Correspondance de Voltaire/1777/Lettre 9973

Correspondance de Voltaire/1777
Correspondance : année 1777GarnierŒuvres complètes de Voltaire, tome 50 (p. 203-204).

9973 — À M. MARMONTEL.
8 mars.

Non, mon cher confrère, mon successeur, devenu mon maître ; non, pour mon malheur, je n’ai point reçu de nouvelles du Pérou[1] ; non, M. de Vaines ne m’a rien écrit et ne m’a rien envoyé. Il faut que je sois proscrit par l’Inquisition, car notre ami Panckoucke m’avait dépêché, il y a près d’un mois, un livre par M. Moreau, secrétaire de M. de Vergennes, et je ne l’ai point reçu. Il y a quelque excommunication lancée sur les livres et sur moi.

Si vous conservez une bonne volonté, dont j’ai grand besoin, vous m’enverrez votre ouvrage tout uniment par la diligence de

Lyon. Ne me laissez point languir dans la misère, tandis que vous enrichissez Paris.

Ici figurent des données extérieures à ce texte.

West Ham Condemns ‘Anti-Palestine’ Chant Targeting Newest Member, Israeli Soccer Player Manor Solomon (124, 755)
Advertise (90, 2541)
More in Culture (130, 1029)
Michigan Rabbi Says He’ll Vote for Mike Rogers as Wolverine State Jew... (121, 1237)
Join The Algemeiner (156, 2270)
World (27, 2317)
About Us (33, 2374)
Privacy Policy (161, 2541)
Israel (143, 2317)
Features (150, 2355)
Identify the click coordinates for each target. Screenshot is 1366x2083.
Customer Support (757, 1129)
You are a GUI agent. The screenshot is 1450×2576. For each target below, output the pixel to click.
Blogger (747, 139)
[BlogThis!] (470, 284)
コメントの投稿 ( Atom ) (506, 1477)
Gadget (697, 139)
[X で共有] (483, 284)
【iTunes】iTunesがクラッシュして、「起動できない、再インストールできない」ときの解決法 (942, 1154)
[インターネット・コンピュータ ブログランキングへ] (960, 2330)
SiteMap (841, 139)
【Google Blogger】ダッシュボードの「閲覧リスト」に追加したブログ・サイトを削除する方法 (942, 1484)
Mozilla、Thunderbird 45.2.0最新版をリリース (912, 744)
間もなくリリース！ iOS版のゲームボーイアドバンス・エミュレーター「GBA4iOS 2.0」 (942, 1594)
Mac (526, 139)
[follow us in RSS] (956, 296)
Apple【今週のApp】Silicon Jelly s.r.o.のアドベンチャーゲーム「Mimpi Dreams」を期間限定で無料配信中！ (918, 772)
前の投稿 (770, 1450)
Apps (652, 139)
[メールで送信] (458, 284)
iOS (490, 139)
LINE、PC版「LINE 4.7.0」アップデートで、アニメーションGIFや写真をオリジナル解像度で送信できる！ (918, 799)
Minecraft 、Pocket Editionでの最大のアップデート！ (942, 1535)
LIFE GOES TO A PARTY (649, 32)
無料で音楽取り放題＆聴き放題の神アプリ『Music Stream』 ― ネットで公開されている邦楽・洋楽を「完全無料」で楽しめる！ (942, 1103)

Pourriez-vous me dire si vous avez entendu parler de l’affaire d’un jeune philosophe, et par conséquent d’un jeune malheureux, nommé Delisle de Sales, auteur d’un livre intitulé De la Philosophie de la Nature ? Il a été violemment persécuté, et même décrété de prise de corps. Il y a un mauvais vent qui souffle sur la philosophie. On ne réussit, dit-on, qu’en faisant des journaux contre la tolérance, et le métier de Fréron est devenu une charge héréditaire dans l’État. Heureusement je suis loin de cette barbarie, et je vais m’en éloigner encore davantage en finissant une vie longtemps persécutée. Donnez-moi les Incas pour mon viatique, et que les Pizaro et les Almagro ne me privent point des précieuses marques de votre amité.

P. S. Pourriez-vous me dire le nom d’un homme aimable[2] qui vint me voir à Ferney il y a quatre ans ; qui avait un emploi considérable dans les fermes ; qui demeurait à l’hôtel Bretonvilliers, ou à l’hôtel Lambert ; qui était ami d’un ministre aujourd’hui disgracié ; qui vous présenta à lui ? Vous devez le connaître à toutes ces indications. Où est-il ? que fait-il ? Pardon.

  1. C’est en 1777 que parut la première édition des Incas, par Marmontel.
  2. Garville, ami du duc d’Aiguillon ; voyez tome XLVIII, page 458.